Die Apotheker wüssten, dass die Probleme zum großen Teil „hausgemacht“ seien: Alles müsse immer billiger werden, die Produktion von Wirkstoffen und Arzneimitteln finde zum großen Teil in China und Indien statt. Funke: „Wir fordern zum einen grundsätzlich mehrere Generika bei Rabattverträgen und auch die Produktion lebensnotwendiger Arzneimittel in Europa.“ Die Politik müsse hier umdenken: Globalisierung sei nicht alles, gerade nicht bei Arzneimitteln. Es gehöre zur Daseinsfürsorge, dass der Staat Maßnahmen ergreife, damit Arzneimittel für seine Bürger zur Verfügung stehen – da gehörten nicht nur die Präparate der „Notfalldepots“ dazu, sondern alle lebensnotwendigen Arzneimittel. „Preislich ist die Zitrone im generischen Markt ausgepresst – auch hier muss ein Umdenken stattfinden, damit die Produktion in Europa wieder möglich wird“, so Funke.
Aktuell berät die Koalition ein Maßnahmenpaket. Mit einer Meldepflicht soll Pharmafirmen und Großhändler unter anderem vorgeschrieben werden, die Bundesbehörden über Lagerbestände und drohende Lieferengpässen bei versorgungsrelevanten Arzneimitteln zu informieren. Bisher gibt es nur freiwillige Angaben, die das Bundesinstitut für Arzneimittel und Medizinprodukte (BfArM) erfasst. Auch sollen künftig behördliche Vorgaben an Pharmafirmen und Großhändler zur Lagerhaltung wichtiger Medikamente erlaubt sein.
Über die Neuregelungen wird derzeit in der Koalition beraten, sie sollen an schon laufende Gesetzespläne angehängt werden. In Ausnahmefällen sollen demnach auch Medikamente eingesetzt werden können, die nicht in deutscher Sprache gekennzeichnet sind – wenn der Arzt sie direkt bei Patienten anwendet. Zu den Plänen zählen auch mögliche Abweichungen von Rabattverträgen: Stehen Rabattpräparate nicht zur Verfügung, sollen Apotheker nach 24 Stunden alternative Mittel abgeben dürfen.
Bundesgesundheitsminister Jens Spahn (CDU) kündigte zudem an, das Thema in der deutschen EU-Ratspräsidentschaft in der zweiten Hälfte 2020 anzugehen. Ziel sei, das europäische Vergaberecht zu überarbeiten. Es solle bei Zuschlägen nicht nur nach dem Preis gehen, sondern auch danach, wo Produktionsstandorte seien.

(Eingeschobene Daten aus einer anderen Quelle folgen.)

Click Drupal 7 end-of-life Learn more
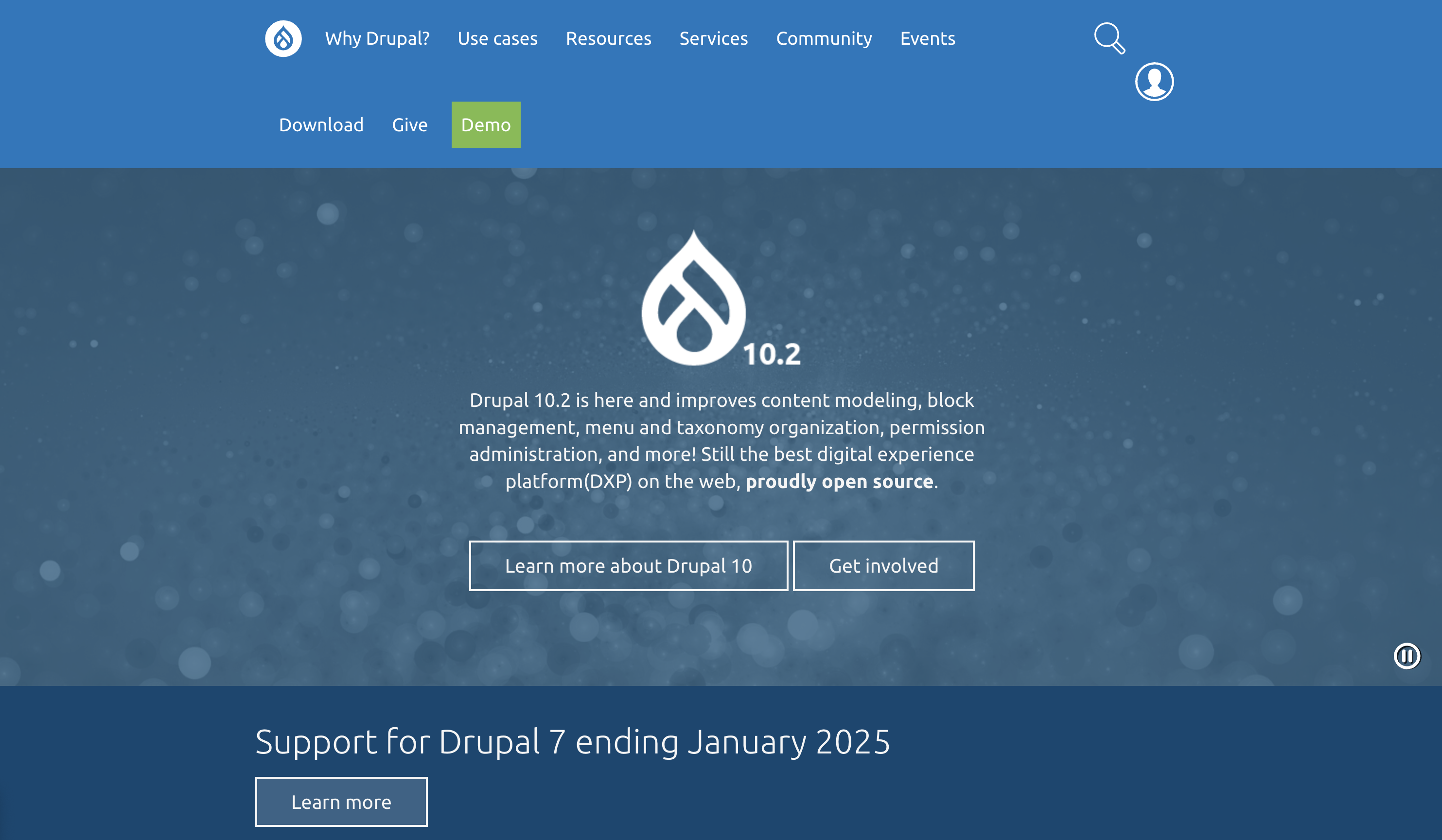(x=340, y=801)
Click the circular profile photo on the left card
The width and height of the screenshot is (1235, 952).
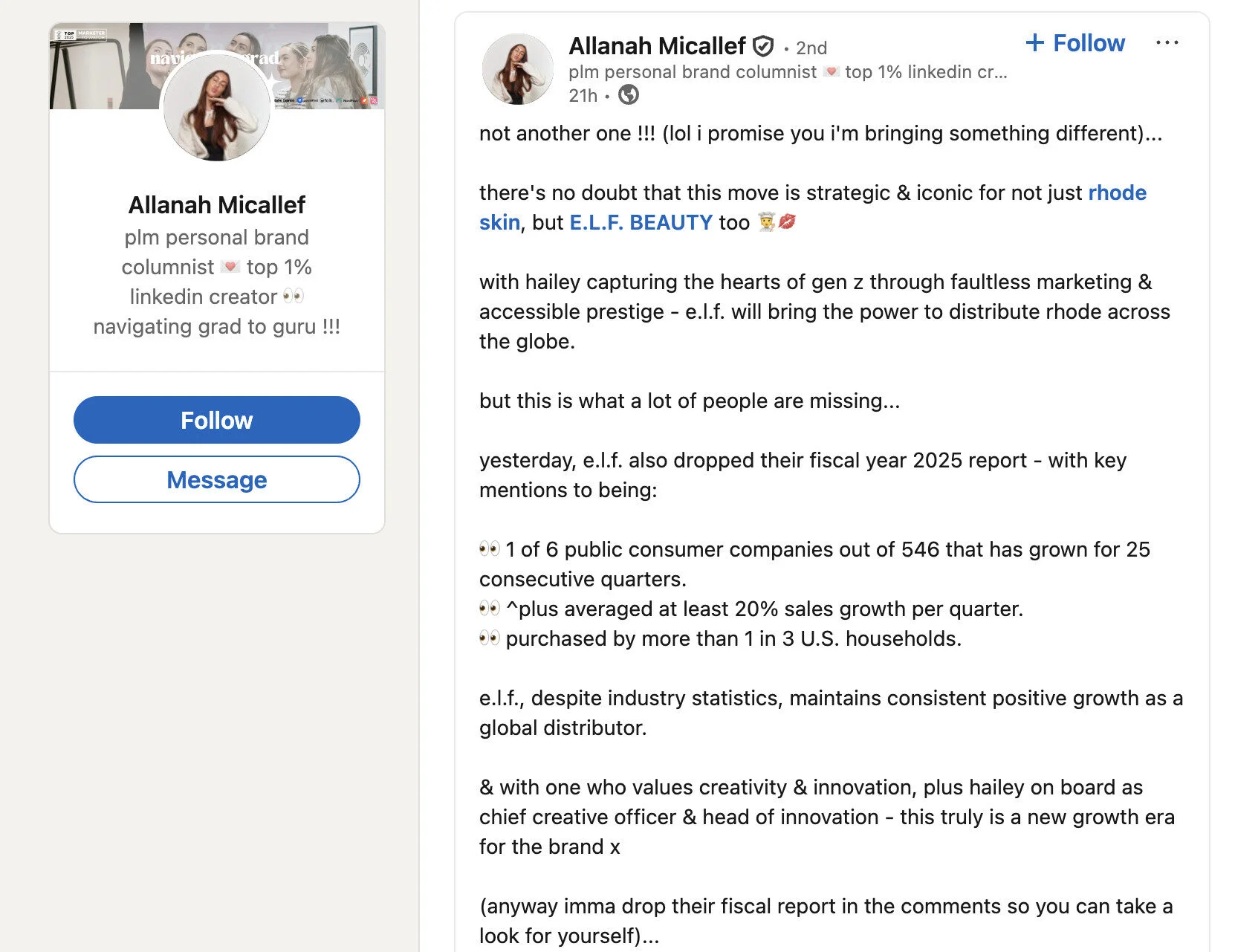(216, 108)
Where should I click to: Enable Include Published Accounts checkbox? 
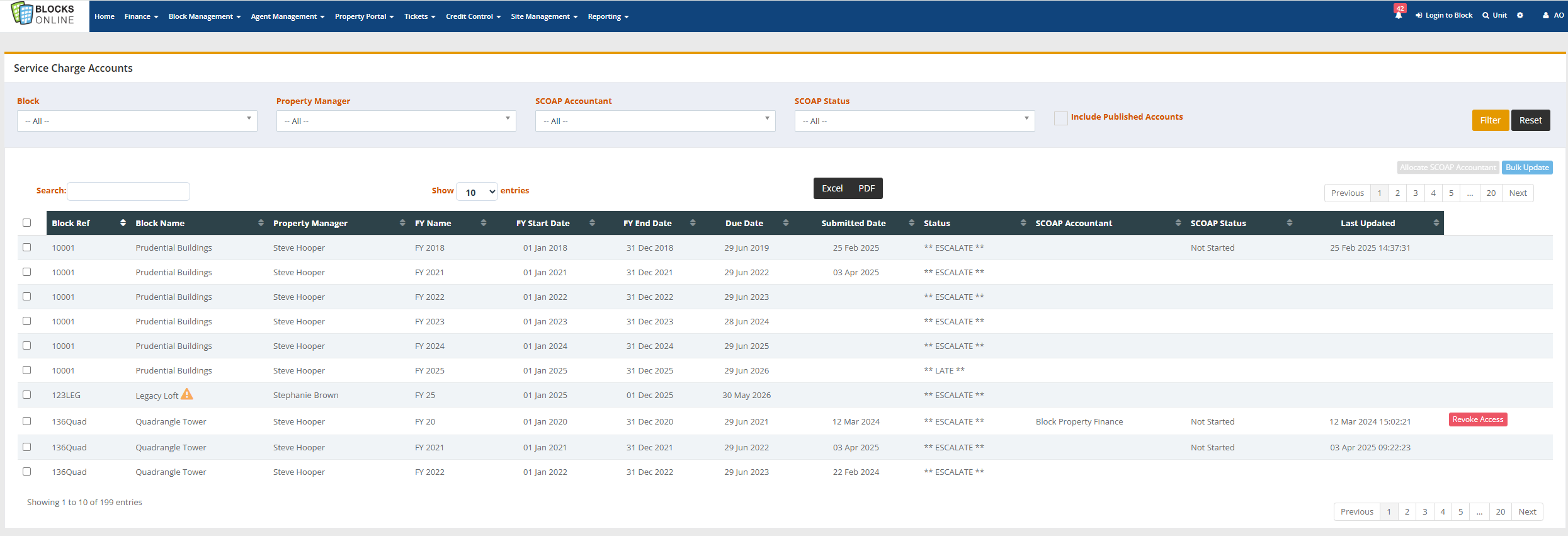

Zudem gehe es um Lieferketten, die eine Lieferfähigkeit garantieren. Dafür brauche es eine Änderung auf EU-Ebene. Er sei zuversichtlich, dass dies möglich sei, da Deutschland nicht das einzige Land mit solchen Problemen sei. Das BfArM hat fast 290 Meldungen über Lieferengpässe bei Medikamenten erfasst – bei rund 103.000 zugelassenen Arzneimitteln in Deutschland. Bei Lieferengpässen können aber oft alternative Medikamente verabreicht werden.